▸ **Exercise**: In full and without alteration, print the entries that follow.

▸ **Records to process**:
- - -
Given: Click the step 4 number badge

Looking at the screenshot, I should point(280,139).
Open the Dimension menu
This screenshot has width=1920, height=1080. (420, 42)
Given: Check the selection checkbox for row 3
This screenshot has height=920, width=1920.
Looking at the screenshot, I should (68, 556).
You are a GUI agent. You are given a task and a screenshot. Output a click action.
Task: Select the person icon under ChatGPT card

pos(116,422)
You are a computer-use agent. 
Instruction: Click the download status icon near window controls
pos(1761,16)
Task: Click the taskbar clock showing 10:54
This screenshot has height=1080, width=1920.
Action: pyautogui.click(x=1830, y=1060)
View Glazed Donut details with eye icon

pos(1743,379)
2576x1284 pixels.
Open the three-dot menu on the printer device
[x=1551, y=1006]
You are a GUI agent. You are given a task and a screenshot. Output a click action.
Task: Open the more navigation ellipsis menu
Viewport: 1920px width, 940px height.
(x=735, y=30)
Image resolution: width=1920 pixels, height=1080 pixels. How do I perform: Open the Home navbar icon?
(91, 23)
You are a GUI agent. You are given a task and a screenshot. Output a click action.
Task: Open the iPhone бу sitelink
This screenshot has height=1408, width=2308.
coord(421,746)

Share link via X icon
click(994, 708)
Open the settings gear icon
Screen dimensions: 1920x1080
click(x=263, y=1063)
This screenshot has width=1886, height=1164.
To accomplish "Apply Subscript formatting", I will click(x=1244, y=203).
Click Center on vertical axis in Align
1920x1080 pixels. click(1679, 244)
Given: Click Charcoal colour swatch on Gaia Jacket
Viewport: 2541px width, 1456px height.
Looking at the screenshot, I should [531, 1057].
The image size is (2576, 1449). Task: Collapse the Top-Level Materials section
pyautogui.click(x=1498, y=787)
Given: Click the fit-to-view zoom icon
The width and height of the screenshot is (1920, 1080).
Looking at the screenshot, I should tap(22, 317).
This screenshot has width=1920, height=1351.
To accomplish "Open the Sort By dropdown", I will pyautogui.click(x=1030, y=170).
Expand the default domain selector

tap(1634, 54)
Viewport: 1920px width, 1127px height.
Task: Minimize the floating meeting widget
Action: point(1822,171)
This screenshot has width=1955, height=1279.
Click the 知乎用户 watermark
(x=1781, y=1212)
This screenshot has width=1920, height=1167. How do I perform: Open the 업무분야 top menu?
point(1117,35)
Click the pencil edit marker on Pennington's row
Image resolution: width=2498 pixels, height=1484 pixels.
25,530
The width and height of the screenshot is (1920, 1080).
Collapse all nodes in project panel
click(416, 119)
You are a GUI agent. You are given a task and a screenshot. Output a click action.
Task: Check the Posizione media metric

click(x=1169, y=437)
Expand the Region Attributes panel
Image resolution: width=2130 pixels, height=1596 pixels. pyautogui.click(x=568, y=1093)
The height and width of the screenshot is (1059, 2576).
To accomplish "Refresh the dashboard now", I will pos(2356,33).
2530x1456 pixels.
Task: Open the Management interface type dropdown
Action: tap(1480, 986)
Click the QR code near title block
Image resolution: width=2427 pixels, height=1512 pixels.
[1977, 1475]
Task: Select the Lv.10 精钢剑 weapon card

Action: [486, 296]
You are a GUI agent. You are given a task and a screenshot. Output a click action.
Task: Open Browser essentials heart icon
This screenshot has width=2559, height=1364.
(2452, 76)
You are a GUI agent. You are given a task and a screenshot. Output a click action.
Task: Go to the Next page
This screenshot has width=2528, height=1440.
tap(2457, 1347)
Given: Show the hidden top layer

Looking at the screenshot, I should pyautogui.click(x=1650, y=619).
- - -
▸ **Result of the exercise**:
Given: Click the step 4 number badge

Looking at the screenshot, I should point(280,139).
Open the Dimension menu
This screenshot has width=1920, height=1080. (420, 42)
Given: Check the selection checkbox for row 3
This screenshot has height=920, width=1920.
Looking at the screenshot, I should (68, 556).
You are a GUI agent. You are given a task and a screenshot. Output a click action.
Task: Select the person icon under ChatGPT card

pos(116,422)
You are a computer-use agent. 
Instruction: Click the download status icon near window controls
pos(1761,16)
Task: Click the taskbar clock showing 10:54
This screenshot has height=1080, width=1920.
Action: pyautogui.click(x=1830, y=1060)
View Glazed Donut details with eye icon

pos(1743,379)
2576x1284 pixels.
Open the three-dot menu on the printer device
[x=1551, y=1006]
You are a GUI agent. You are given a task and a screenshot. Output a click action.
Task: Open the more navigation ellipsis menu
Viewport: 1920px width, 940px height.
(x=735, y=30)
Image resolution: width=1920 pixels, height=1080 pixels. How do I perform: Open the Home navbar icon?
(91, 23)
You are a GUI agent. You are given a task and a screenshot. Output a click action.
Task: Open the iPhone бу sitelink
This screenshot has height=1408, width=2308.
coord(421,746)

Share link via X icon
click(994, 708)
Open the settings gear icon
Screen dimensions: 1920x1080
click(x=263, y=1063)
This screenshot has width=1886, height=1164.
To accomplish "Apply Subscript formatting", I will click(x=1244, y=203).
Click Center on vertical axis in Align
1920x1080 pixels. click(1679, 244)
Given: Click Charcoal colour swatch on Gaia Jacket
Viewport: 2541px width, 1456px height.
Looking at the screenshot, I should [531, 1057].
The image size is (2576, 1449). Task: Collapse the Top-Level Materials section
pyautogui.click(x=1498, y=787)
Given: Click the fit-to-view zoom icon
The width and height of the screenshot is (1920, 1080).
Looking at the screenshot, I should tap(22, 317).
This screenshot has width=1920, height=1351.
To accomplish "Open the Sort By dropdown", I will pyautogui.click(x=1030, y=170).
Expand the default domain selector

tap(1634, 54)
Viewport: 1920px width, 1127px height.
Task: Minimize the floating meeting widget
Action: point(1822,171)
This screenshot has width=1955, height=1279.
Click the 知乎用户 watermark
(x=1781, y=1212)
This screenshot has width=1920, height=1167. How do I perform: Open the 업무분야 top menu?
point(1117,35)
Click the pencil edit marker on Pennington's row
Image resolution: width=2498 pixels, height=1484 pixels.
25,530
The width and height of the screenshot is (1920, 1080).
Collapse all nodes in project panel
click(416, 119)
You are a GUI agent. You are given a task and a screenshot. Output a click action.
Task: Check the Posizione media metric

click(x=1169, y=437)
Expand the Region Attributes panel
Image resolution: width=2130 pixels, height=1596 pixels. pyautogui.click(x=568, y=1093)
The height and width of the screenshot is (1059, 2576).
To accomplish "Refresh the dashboard now", I will pos(2356,33).
2530x1456 pixels.
Task: Open the Management interface type dropdown
Action: tap(1480, 986)
Click the QR code near title block
Image resolution: width=2427 pixels, height=1512 pixels.
[1977, 1475]
Task: Select the Lv.10 精钢剑 weapon card

Action: [486, 296]
You are a GUI agent. You are given a task and a screenshot. Output a click action.
Task: Open Browser essentials heart icon
This screenshot has width=2559, height=1364.
(2452, 76)
You are a GUI agent. You are given a task and a screenshot. Output a click action.
Task: Go to the Next page
This screenshot has width=2528, height=1440.
tap(2457, 1347)
Given: Show the hidden top layer

Looking at the screenshot, I should pyautogui.click(x=1650, y=619).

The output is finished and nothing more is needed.